"""
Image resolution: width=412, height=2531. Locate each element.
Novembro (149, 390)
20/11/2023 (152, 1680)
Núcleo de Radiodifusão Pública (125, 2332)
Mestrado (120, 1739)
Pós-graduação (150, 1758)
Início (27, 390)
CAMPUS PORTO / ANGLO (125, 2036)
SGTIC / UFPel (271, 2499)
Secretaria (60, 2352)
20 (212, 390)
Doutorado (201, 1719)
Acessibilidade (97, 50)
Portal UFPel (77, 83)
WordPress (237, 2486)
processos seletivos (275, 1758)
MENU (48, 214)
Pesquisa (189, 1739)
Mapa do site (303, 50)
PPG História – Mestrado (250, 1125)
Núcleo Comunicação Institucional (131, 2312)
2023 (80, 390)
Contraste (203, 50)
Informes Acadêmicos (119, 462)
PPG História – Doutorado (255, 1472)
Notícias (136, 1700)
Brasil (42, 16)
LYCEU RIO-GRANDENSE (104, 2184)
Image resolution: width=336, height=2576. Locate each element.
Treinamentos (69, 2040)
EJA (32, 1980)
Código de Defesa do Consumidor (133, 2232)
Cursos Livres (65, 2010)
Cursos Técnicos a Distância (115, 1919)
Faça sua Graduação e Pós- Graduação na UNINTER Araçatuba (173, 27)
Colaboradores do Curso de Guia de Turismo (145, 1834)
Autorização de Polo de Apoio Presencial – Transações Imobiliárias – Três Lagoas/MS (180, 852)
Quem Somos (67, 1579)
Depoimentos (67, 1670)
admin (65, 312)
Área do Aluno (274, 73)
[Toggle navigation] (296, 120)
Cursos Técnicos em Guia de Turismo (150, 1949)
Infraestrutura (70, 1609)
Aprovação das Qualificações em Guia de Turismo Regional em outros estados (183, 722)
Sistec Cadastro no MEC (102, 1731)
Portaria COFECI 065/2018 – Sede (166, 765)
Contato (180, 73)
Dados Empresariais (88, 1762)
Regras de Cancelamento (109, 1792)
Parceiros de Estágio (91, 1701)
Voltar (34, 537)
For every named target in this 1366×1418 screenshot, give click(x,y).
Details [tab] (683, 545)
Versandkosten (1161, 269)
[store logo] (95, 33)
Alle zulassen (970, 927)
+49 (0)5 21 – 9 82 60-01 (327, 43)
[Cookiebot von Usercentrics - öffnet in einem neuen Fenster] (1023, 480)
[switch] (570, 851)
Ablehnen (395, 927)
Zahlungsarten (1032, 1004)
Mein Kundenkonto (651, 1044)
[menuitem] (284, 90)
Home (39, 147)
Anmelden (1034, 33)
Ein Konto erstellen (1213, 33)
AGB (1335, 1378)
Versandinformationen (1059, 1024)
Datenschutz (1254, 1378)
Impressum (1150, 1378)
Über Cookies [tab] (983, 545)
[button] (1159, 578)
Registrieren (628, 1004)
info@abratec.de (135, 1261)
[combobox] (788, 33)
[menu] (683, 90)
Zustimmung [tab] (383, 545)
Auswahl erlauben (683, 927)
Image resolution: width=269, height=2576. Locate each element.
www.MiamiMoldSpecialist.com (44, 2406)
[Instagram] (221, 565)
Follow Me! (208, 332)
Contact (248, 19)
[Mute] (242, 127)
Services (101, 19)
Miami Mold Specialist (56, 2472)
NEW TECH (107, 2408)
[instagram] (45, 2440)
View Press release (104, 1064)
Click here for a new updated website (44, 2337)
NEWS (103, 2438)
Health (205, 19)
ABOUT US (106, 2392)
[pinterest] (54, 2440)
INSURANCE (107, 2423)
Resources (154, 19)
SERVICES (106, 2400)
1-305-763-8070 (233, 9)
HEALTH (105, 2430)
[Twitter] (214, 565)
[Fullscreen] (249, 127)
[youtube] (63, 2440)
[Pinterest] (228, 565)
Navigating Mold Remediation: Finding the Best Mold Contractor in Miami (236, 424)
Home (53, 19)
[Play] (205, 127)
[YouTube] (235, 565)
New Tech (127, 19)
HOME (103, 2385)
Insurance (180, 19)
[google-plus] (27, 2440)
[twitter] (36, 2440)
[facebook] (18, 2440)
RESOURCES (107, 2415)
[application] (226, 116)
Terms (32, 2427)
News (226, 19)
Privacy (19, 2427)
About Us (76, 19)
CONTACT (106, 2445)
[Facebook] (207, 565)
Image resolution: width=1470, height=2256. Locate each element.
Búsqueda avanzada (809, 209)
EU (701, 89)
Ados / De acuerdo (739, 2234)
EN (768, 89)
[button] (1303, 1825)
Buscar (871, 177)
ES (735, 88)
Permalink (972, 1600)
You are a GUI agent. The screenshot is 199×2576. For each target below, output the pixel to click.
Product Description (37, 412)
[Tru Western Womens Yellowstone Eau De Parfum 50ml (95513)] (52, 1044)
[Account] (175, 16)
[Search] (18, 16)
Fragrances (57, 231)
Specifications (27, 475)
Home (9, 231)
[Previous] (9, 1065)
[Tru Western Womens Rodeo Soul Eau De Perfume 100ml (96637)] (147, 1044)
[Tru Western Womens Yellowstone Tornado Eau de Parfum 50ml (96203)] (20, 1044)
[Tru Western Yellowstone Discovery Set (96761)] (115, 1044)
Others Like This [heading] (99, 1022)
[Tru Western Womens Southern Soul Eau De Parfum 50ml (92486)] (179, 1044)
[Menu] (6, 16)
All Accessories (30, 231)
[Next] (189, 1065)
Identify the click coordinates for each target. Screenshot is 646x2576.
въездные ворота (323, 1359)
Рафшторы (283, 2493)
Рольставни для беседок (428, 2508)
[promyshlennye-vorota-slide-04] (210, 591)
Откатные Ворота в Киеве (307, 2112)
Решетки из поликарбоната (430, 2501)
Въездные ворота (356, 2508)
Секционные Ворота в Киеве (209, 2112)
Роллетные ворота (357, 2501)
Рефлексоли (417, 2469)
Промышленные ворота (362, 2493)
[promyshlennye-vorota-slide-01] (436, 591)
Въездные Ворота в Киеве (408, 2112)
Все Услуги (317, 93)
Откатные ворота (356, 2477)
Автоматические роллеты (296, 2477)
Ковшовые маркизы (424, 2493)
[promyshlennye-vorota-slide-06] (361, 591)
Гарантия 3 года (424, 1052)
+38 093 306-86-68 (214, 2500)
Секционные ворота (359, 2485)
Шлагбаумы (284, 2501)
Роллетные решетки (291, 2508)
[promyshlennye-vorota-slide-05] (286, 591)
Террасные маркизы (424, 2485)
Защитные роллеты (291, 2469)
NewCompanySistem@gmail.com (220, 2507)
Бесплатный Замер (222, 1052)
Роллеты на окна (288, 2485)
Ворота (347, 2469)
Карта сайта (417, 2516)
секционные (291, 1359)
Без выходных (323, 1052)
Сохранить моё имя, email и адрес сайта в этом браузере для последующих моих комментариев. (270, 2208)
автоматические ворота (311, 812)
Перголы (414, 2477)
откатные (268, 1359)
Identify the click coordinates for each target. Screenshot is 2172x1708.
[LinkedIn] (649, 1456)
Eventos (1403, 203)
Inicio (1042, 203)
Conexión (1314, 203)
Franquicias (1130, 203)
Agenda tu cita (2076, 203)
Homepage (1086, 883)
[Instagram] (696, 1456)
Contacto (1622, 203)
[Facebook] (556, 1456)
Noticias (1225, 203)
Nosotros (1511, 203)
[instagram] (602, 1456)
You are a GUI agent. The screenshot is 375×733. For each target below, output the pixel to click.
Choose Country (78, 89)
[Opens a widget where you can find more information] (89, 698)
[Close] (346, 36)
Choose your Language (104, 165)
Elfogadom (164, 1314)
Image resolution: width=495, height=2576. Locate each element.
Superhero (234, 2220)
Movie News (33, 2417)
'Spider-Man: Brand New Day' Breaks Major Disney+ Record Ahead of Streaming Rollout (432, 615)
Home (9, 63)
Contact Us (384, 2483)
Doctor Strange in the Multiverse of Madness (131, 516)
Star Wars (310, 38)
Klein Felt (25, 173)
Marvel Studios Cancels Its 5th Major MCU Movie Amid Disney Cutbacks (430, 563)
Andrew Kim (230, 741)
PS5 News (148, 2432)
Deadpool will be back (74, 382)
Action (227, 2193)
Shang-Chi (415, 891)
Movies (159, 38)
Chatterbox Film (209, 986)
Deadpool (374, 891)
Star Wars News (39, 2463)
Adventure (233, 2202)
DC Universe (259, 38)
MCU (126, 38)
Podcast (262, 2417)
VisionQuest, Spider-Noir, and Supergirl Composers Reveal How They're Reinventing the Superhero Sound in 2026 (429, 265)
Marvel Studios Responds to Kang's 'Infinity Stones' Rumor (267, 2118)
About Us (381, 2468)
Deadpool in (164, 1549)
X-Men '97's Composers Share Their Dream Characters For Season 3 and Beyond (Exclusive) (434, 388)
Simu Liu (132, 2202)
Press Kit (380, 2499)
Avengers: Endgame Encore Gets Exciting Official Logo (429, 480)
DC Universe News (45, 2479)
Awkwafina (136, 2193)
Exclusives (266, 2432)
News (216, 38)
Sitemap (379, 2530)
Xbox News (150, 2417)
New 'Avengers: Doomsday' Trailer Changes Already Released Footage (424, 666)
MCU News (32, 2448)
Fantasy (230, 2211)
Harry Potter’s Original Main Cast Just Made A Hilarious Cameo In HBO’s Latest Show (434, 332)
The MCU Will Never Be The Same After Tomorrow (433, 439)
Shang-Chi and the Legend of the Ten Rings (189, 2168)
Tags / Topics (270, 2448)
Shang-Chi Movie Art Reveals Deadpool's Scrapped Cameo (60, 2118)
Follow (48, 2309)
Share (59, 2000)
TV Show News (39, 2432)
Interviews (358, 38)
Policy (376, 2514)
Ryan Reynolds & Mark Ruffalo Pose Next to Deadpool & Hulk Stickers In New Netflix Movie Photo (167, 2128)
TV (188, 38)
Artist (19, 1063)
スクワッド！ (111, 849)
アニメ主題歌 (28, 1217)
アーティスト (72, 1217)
"""
* REQUIRED WORK: Extract exactly the leading lines of the data, stopping at and including the line with "Versandkosten (1161, 269)".

* ANSWER SECTION:
Image resolution: width=412, height=2531. Locate each element.
Novembro (149, 390)
20/11/2023 (152, 1680)
Núcleo de Radiodifusão Pública (125, 2332)
Mestrado (120, 1739)
Pós-graduação (150, 1758)
Início (27, 390)
CAMPUS PORTO / ANGLO (125, 2036)
SGTIC / UFPel (271, 2499)
Secretaria (60, 2352)
20 (212, 390)
Doutorado (201, 1719)
Acessibilidade (97, 50)
Portal UFPel (77, 83)
WordPress (237, 2486)
processos seletivos (275, 1758)
MENU (48, 214)
Pesquisa (189, 1739)
Mapa do site (303, 50)
PPG História – Mestrado (250, 1125)
Núcleo Comunicação Institucional (131, 2312)
2023 (80, 390)
Contraste (203, 50)
Informes Acadêmicos (119, 462)
PPG História – Doutorado (255, 1472)
Notícias (136, 1700)
Brasil (42, 16)
LYCEU RIO-GRANDENSE (104, 2184)
Image resolution: width=336, height=2576. Locate each element.
Treinamentos (69, 2040)
EJA (32, 1980)
Código de Defesa do Consumidor (133, 2232)
Cursos Livres (65, 2010)
Cursos Técnicos a Distância (115, 1919)
Faça sua Graduação e Pós- Graduação na UNINTER Araçatuba (173, 27)
Colaboradores do Curso de Guia de Turismo (145, 1834)
Autorização de Polo de Apoio Presencial – Transações Imobiliárias – Três Lagoas/MS (180, 852)
Quem Somos (67, 1579)
Depoimentos (67, 1670)
admin (65, 312)
Área do Aluno (274, 73)
[Toggle navigation] (296, 120)
Cursos Técnicos em Guia de Turismo (150, 1949)
Infraestrutura (70, 1609)
Aprovação das Qualificações em Guia de Turismo Regional em outros estados (183, 722)
Sistec Cadastro no MEC (102, 1731)
Portaria COFECI 065/2018 – Sede (166, 765)
Contato (180, 73)
Dados Empresariais (88, 1762)
Regras de Cancelamento (109, 1792)
Parceiros de Estágio (91, 1701)
Voltar (34, 537)
For every named target in this 1366×1418 screenshot, give click(x,y).
Details [tab] (683, 545)
Versandkosten (1161, 269)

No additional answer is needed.